Title: Polynomial mixing time for edge flips via growing random planar maps 

Abstract: A long-standing problem proposed by David Aldous consists in giving a sharp upper bound for the mixing time of the so-called “triangulation walk”, a Markov chain defined on the set of all possible triangulations of the regular n-gon. A single step of the chain consists in performing a random edge flip, i.e. in choosing an (internal) edge of the triangulation uniformly at random and, with probability 1/2, replacing it with the other diagonal of the quadrilateral formed by the two triangles adjacent to the edge in question (with probability 1/2, the triangulation is left unchanged).

While it has been shown that the relaxation time for the triangulation walk is polynomial in n and bounded below by a multiple of n^{3/2}, the conjectured sharpness of the lower bound remains firmly out of reach in spite of the apparent simplicity of the chain. For edge flip chains on different models -- such as planar maps, quadrangulations of the sphere, lattice triangulations and other geometric graphs -- even less is known.

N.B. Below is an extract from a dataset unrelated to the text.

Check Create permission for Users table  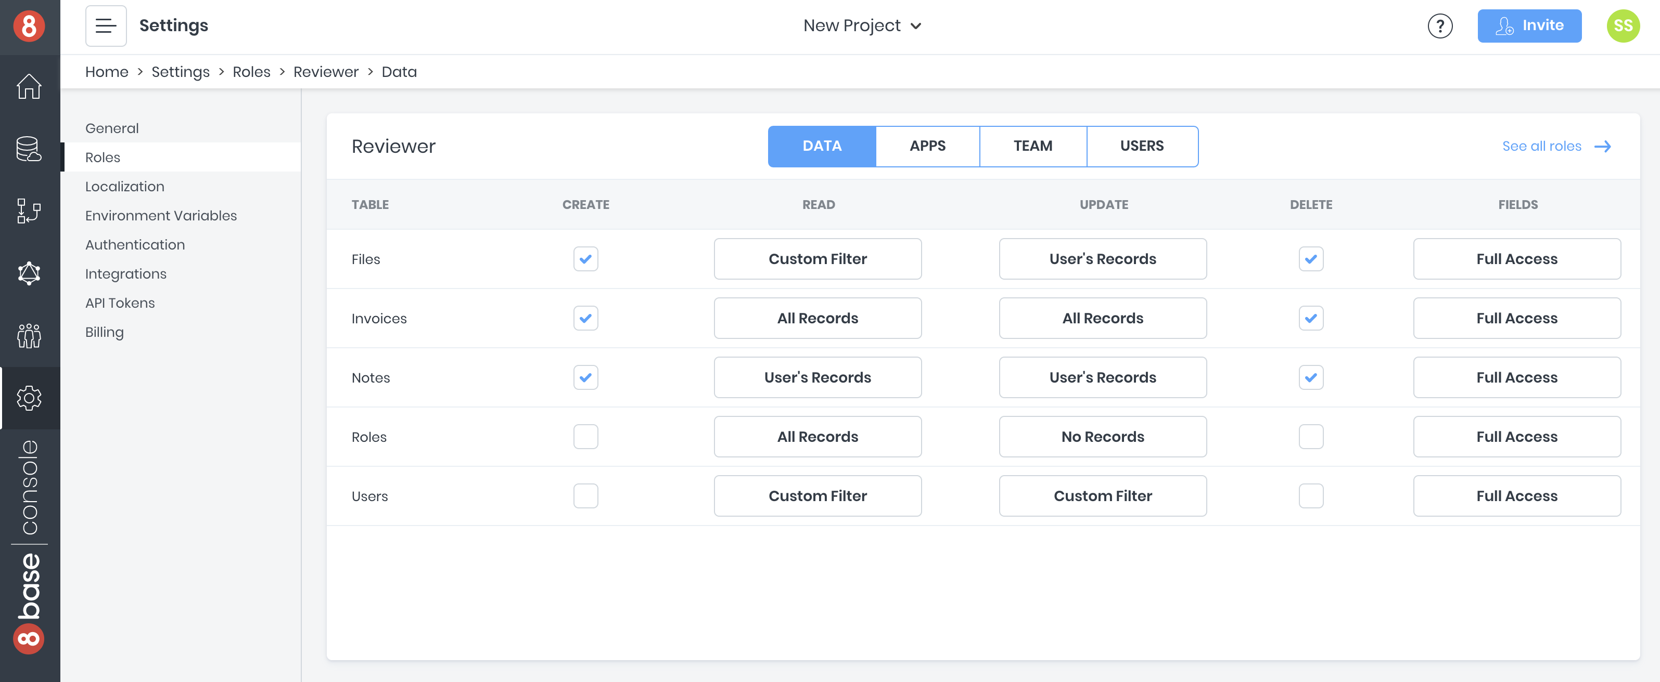coord(585,496)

We shall discuss results concerning the mixing time of random edge flips on rooted quadrangulations of the sphere, partly obtained in joint work with Alexandre Stauffer. A “growth scheme” for quadrangulations which generates a uniform quadrangulation of the sphere by adding faces one at a time at appropriate random locations can be combined with careful combinatorial constructions to build probabilistic canonical paths in a relatively novel way. This method has immediate implications for a range of interesting edge-manipulating Markov chains on so-called Catalan structures, from “leaf translations” on plane trees to “edge rotations” on general planar maps. Moreover, we are able to apply it to flips on 2p-angulations and simple triangulation of the sphere, via newly developed “growth schemes” to appear in an upcoming paper.